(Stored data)
------------------------------------------------------------------------

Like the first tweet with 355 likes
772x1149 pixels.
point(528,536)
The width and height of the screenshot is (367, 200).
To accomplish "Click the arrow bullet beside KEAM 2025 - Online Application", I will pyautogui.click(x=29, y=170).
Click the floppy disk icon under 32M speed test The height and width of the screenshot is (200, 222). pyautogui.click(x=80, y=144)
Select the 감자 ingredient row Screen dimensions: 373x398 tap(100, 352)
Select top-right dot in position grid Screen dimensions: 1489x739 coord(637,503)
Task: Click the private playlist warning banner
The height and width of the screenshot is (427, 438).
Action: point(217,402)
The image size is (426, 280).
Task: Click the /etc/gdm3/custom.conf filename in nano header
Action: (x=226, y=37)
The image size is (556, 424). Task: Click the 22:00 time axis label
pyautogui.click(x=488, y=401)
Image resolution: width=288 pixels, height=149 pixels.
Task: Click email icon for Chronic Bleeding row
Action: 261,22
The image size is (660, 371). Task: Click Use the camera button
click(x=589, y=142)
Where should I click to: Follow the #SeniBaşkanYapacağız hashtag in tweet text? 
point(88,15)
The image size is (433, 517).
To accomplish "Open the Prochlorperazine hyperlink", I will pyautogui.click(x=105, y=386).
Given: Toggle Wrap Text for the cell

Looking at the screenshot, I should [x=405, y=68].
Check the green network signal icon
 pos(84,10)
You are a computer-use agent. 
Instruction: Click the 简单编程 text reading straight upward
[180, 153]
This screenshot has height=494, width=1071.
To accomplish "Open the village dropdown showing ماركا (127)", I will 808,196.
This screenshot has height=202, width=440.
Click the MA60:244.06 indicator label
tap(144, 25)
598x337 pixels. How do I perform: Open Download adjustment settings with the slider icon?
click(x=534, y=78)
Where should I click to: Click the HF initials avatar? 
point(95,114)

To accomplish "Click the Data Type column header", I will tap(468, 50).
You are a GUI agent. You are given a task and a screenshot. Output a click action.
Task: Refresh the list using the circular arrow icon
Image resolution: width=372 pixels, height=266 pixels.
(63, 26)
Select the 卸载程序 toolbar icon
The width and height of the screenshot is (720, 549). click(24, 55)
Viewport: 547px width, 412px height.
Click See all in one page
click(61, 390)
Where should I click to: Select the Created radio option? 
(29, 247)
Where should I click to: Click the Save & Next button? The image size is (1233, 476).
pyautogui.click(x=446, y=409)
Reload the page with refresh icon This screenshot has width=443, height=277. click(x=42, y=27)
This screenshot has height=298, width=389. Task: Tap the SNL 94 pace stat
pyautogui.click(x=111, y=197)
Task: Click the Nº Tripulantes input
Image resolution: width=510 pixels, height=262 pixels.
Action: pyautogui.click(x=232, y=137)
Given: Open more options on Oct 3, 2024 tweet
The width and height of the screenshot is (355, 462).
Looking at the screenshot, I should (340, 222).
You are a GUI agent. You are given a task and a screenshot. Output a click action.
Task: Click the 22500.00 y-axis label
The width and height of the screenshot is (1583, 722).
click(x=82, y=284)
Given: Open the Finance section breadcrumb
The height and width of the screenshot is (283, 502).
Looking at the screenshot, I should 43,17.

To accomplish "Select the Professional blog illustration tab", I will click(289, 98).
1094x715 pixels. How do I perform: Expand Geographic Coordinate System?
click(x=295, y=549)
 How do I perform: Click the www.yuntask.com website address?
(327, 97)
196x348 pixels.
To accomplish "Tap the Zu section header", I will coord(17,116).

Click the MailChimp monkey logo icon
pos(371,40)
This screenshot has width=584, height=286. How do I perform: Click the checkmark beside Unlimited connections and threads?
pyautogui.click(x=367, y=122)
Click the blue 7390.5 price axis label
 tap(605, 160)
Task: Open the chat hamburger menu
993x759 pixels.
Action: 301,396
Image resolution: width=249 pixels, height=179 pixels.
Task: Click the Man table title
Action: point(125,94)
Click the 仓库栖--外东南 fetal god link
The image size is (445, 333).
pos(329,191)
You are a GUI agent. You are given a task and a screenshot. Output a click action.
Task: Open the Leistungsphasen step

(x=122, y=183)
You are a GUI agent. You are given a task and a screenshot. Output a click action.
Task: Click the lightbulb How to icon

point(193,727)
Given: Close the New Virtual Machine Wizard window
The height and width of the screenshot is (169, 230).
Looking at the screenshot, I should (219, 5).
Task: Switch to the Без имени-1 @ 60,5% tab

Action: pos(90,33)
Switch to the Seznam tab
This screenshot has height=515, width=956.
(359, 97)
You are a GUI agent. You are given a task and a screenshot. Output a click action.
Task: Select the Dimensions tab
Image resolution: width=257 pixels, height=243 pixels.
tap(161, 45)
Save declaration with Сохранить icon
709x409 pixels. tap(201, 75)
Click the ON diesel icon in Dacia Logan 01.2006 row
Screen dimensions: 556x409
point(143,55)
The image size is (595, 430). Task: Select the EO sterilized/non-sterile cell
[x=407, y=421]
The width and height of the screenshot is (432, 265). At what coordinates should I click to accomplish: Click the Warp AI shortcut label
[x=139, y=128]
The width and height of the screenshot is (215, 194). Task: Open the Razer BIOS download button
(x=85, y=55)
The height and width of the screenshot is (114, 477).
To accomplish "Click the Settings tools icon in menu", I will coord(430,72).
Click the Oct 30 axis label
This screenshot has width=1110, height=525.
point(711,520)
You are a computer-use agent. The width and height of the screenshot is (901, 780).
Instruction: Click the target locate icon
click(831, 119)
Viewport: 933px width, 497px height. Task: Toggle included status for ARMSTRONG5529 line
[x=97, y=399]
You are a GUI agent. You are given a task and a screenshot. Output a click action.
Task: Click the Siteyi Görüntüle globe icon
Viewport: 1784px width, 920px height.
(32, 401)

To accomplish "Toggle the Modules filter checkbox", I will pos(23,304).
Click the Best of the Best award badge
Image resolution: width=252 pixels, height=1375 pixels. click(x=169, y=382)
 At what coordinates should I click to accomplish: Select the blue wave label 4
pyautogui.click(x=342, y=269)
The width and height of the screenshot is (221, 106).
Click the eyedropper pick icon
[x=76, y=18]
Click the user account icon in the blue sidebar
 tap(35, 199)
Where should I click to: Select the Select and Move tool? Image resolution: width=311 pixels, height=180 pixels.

------------------------------------------------------------------------

### Exercise brief
Wherever the string "section" appears in the entries above, return the line it appears on.

### Response to this exercise
Given: Open the Finance section breadcrumb
To accomplish "Tap the Zu section header", I will coord(17,116).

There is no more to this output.